§ Your task
Reproduce every line from the one containing "This screenshot has height=996, width=1170." through the end of the material, requests included. Scale each coordinate in the answers by 1.5 and round it to a whole number, with halves rounding up. Leave every other number unchanged.

§ Supplied material
* Start *

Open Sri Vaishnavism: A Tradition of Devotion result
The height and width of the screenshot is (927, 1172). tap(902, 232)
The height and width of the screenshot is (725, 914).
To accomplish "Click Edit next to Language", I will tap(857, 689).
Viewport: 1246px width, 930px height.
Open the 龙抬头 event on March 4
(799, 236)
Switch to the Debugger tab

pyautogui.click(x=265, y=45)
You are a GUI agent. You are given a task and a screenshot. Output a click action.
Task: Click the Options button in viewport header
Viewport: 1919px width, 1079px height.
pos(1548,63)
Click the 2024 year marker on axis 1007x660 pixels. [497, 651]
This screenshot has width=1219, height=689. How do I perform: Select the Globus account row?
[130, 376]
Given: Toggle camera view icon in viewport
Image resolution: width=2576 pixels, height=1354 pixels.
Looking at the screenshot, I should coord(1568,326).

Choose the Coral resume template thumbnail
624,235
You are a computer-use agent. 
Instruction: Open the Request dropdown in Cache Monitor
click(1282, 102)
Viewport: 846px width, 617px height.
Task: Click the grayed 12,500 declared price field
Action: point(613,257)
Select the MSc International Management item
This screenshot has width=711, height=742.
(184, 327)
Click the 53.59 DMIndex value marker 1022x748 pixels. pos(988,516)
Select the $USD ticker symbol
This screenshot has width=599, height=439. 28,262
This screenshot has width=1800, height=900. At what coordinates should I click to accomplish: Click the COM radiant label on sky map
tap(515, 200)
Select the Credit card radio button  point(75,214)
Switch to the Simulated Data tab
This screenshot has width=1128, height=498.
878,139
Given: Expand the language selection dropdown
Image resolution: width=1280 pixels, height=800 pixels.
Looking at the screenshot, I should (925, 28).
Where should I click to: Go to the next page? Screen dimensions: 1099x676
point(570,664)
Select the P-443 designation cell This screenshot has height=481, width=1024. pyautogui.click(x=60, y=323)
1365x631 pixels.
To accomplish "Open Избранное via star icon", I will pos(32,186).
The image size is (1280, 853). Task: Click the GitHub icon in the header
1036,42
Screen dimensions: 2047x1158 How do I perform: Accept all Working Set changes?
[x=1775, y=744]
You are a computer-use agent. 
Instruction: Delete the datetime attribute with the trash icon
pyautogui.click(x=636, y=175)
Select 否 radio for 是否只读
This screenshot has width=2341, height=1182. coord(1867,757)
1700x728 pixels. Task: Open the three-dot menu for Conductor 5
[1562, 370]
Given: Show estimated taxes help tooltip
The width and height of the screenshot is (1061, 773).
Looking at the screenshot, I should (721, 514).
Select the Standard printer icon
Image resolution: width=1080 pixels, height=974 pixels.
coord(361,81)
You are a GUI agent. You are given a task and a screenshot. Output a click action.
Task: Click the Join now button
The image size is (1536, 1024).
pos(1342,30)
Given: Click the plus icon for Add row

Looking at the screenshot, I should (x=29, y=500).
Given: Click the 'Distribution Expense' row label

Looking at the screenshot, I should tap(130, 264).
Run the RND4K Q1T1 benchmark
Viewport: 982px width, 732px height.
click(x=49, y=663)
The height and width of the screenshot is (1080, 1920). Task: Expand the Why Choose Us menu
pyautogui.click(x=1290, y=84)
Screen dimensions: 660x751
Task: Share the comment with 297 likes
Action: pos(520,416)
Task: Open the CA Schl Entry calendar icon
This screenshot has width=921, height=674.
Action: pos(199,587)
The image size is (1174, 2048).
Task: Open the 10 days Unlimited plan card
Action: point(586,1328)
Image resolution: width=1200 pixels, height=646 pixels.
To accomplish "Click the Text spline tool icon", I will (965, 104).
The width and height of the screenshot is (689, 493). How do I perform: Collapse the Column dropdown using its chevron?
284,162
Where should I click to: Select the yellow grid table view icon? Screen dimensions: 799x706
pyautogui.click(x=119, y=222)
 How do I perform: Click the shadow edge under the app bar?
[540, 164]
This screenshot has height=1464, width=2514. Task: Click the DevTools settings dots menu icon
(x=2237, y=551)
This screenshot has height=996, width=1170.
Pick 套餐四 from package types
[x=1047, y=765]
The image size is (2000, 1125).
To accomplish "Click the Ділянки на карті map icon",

* End *

§ Result
This screenshot has height=996, width=1170.
Pick 套餐四 from package types
[x=1571, y=1148]
The image size is (2000, 1125).
To accomplish "Click the Ділянки на карті map icon",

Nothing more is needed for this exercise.